[Input data Boundary: Start]

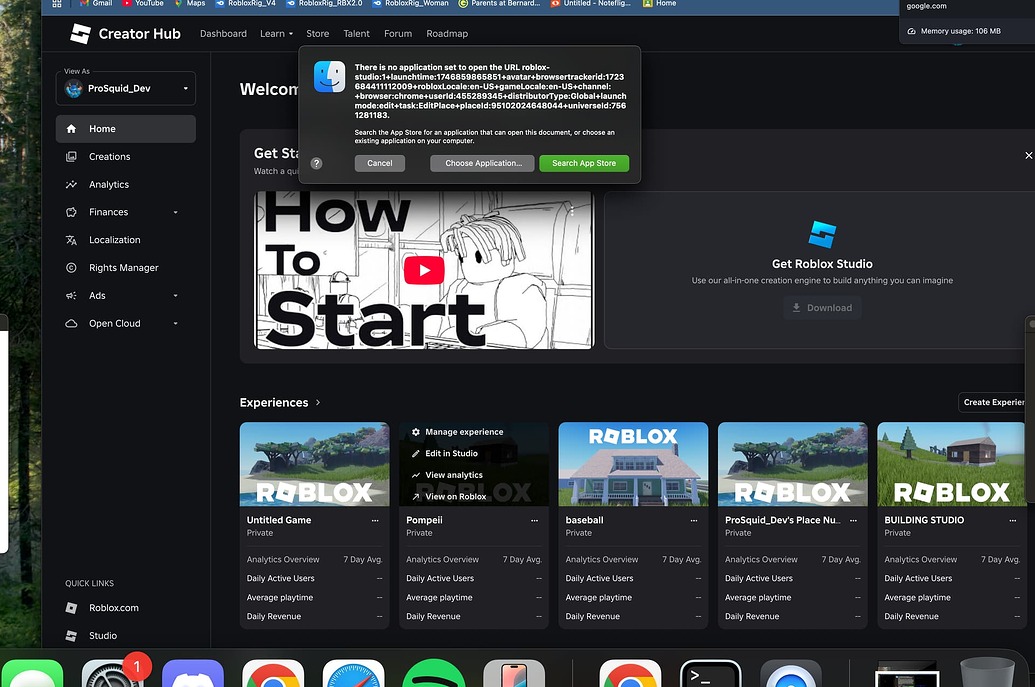The width and height of the screenshot is (1035, 687).
Task: Select the Localization icon
Action: [x=71, y=239]
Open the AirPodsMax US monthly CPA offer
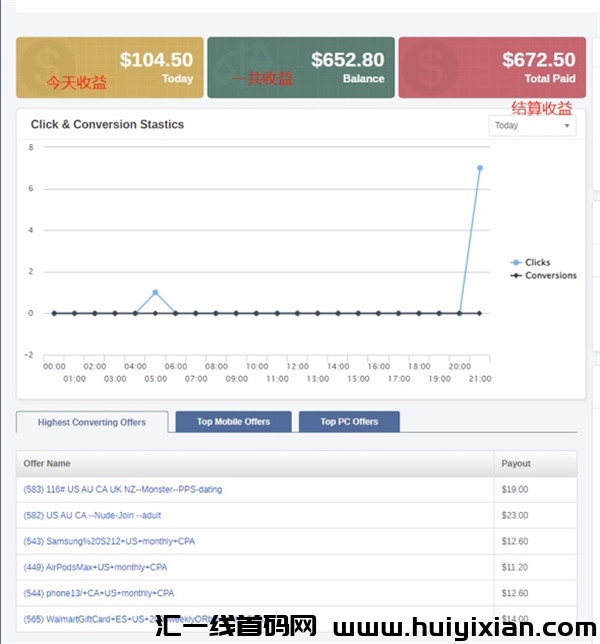 (98, 567)

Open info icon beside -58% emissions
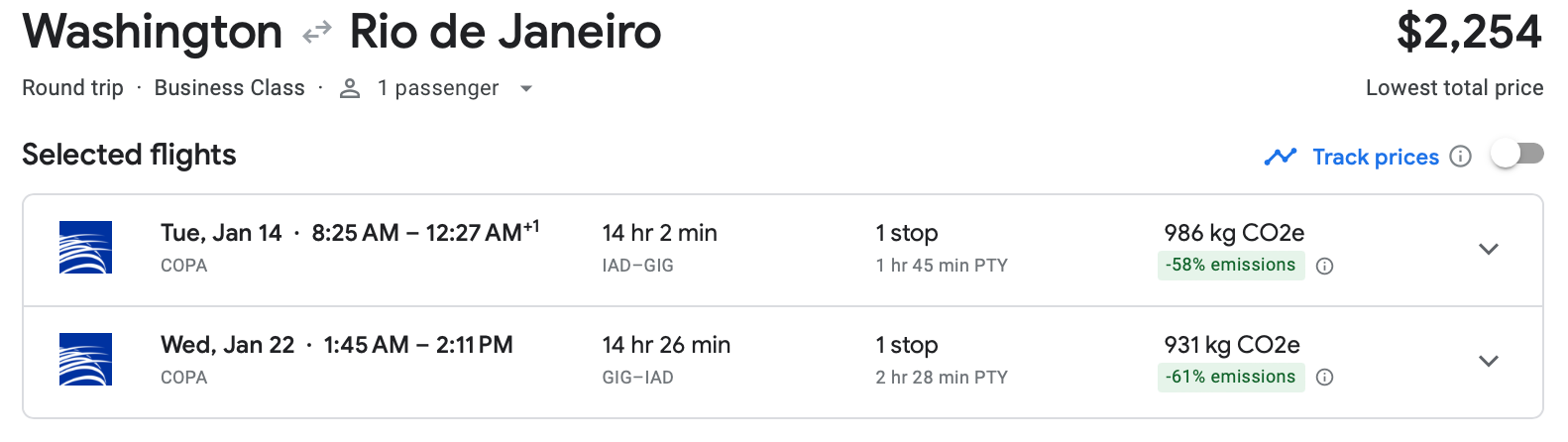1324,266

[Input data Boundary: End]

### What you have to do
Leaving out all pictures, print exactly the lines above from the one containing "Open the AirPodsMax US monthly CPA offer" through the last line of the entries.

### Exercise result
Open the AirPodsMax US monthly CPA offer
 (98, 567)

Open info icon beside -58% emissions
1324,266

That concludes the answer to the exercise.